Texte fourni:
= = = =
Une nouvelle approche de la territorialisation de l’activité scolaire s’avère nécessaire au regard de deux évolutions majeures. Tout d’abord, depuis une vingtaine d’années, les évolutions territoriales et démographiques (périurbanisation, rurbanisation, explosion des navettes…) induisent des changements dans l’organisation des territoires scolaires, où des espaces en croissance démographique deviennent vite sous-équipés en établissements scolaires. Ensuite, les transferts de compétences de l’État aux collectivités locales amènent, par exemple, les Conseils généraux à gérer la carte scolaire des collèges (depuis le 1er janvier 2005). Dès lors, la dimension «d’aménagement du territoire» est davantage intégrée dans la gestion des processus scolaires. Ainsi, de nouveaux critères de sectorisation apparaissent, et le concept de territoire scolaire y occupe une position centrale. On prend davantage en compte les déplacements vers les collèges, les contours des bassins de vie, les volumes de population, la répartition des catégories sociales, l’émergence de nouveaux foyers de population…

1. La zone d’étude: le bassin de formation de Gap

Ces changements démographiques et institutionnels conduisent ainsi à réfléchir à la territorialisation de la politique scolaire (Giband, Holz, 2001) et à tenter de comprendre comment fonctionne le territoire scolaire. Les décideurs ont besoin d’outils d’analyse territoriale, comme la carte, afin de répondre à ces nouvelles interrogations. Dans ces conditions, la carte permet, à la fois, de diagnostiquer des dysfonctionnements au sein du bassin de formation, de communiquer entre acteurs, de modifier des représentations de l’espace, et de construire des scénarios d’aménagement pour l’avenir. Tel est le cas pour une recherche effectuée sur le bassin de formation de Gap (1) où une forte croissance démographique en milieu périurbain appelle la création de nouveaux collèges (carte 1).

Aires de recrutement et attractivité des collèges

Chaque collège public est rattaché à un secteur pour le recrutement de ses effectifs. Plus connu sous l’appellation de «carte scolaire», ce découpage respecte très souvent le découpage cantonal. Ainsi, les aires de recrutement des collèges du bassin de formation de Gap apparaissent assez largement conformes à cette carte scolaire. La quasi-totalité des communes comprises au sein d’un secteur de rattachement envoient «40% et plus» de leurs enfants dans le collège prévu. Cependant, il existe des différences selon le type de collège (carte 2).
= = = =
Données fournies:
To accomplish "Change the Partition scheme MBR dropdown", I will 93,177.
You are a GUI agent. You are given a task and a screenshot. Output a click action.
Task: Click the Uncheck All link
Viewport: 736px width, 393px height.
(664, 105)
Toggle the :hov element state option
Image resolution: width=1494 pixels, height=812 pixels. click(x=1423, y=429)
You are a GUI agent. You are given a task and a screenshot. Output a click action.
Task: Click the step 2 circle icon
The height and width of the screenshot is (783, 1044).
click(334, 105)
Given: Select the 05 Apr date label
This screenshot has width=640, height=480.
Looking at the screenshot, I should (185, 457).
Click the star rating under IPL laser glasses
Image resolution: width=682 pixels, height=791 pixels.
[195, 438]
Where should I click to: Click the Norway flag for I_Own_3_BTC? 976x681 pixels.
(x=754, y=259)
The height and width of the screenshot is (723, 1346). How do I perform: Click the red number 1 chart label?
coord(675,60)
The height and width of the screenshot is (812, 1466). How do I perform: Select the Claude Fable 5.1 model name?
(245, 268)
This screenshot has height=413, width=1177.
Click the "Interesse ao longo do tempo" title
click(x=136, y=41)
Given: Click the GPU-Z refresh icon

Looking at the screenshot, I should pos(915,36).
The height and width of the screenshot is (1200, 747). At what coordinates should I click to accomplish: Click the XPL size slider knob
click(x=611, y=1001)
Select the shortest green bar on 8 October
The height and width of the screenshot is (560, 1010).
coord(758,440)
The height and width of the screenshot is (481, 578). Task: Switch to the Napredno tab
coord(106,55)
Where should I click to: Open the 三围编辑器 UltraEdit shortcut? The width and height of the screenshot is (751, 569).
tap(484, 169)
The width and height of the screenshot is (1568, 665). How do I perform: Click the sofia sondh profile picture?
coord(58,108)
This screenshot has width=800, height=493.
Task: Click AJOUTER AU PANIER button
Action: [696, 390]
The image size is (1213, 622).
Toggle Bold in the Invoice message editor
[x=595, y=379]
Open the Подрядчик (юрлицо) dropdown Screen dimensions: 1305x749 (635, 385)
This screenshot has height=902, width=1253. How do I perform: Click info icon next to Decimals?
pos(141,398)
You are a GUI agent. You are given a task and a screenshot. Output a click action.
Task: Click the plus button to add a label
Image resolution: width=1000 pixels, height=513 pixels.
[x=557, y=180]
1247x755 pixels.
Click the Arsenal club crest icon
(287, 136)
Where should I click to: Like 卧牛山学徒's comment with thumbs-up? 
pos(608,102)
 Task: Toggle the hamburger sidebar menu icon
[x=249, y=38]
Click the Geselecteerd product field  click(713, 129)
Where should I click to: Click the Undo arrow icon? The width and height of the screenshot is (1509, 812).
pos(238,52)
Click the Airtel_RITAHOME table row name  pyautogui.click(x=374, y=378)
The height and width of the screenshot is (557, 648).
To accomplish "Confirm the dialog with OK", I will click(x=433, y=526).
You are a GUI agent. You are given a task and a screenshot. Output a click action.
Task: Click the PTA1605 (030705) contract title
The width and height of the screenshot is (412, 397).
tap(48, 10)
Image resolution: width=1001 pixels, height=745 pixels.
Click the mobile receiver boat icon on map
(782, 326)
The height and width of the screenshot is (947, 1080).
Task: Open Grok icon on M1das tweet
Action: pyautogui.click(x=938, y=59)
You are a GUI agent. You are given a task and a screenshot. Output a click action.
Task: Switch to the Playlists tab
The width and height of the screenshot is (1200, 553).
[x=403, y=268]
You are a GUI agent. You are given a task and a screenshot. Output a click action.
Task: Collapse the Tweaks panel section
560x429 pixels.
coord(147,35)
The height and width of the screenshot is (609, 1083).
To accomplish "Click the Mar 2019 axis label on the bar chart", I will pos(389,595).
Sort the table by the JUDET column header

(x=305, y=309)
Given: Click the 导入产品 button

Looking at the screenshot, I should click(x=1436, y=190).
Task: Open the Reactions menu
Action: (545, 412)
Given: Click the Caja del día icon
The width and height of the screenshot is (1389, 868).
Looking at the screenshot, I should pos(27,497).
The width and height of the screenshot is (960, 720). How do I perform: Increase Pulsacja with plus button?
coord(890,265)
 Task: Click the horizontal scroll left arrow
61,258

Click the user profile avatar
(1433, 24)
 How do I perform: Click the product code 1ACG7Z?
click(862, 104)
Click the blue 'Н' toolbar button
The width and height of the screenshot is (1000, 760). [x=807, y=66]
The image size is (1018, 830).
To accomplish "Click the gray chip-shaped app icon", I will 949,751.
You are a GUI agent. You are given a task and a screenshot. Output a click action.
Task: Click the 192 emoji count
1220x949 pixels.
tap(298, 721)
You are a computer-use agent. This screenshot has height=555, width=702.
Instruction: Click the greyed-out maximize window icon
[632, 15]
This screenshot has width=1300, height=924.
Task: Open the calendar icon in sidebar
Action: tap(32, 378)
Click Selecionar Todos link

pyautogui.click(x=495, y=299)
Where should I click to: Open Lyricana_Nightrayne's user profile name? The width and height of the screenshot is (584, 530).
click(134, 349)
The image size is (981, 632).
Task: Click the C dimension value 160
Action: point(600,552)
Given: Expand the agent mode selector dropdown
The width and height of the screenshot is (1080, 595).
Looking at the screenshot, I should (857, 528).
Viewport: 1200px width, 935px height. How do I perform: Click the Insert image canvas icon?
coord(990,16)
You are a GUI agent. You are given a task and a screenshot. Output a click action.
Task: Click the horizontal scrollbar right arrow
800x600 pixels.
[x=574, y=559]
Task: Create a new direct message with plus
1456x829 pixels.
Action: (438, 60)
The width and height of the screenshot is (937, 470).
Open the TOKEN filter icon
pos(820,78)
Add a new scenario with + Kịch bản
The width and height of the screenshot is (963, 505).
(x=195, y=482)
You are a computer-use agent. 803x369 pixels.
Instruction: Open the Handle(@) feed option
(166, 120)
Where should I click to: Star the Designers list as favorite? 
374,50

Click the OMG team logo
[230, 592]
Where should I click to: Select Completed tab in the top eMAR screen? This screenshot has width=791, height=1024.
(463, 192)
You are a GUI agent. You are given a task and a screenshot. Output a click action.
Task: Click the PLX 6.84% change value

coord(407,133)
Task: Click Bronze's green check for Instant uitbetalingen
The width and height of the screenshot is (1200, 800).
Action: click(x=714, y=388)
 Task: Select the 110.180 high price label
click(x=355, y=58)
= = = =
Consigne:
Selon le texte sur les territoires scolaires, depuis quelle date les Conseils généraux gèrent-ils la carte scolaire des collèges ?

Tâche accomplie:
Les Conseils généraux gèrent la carte scolaire des collèges depuis le 1er janvier 2005.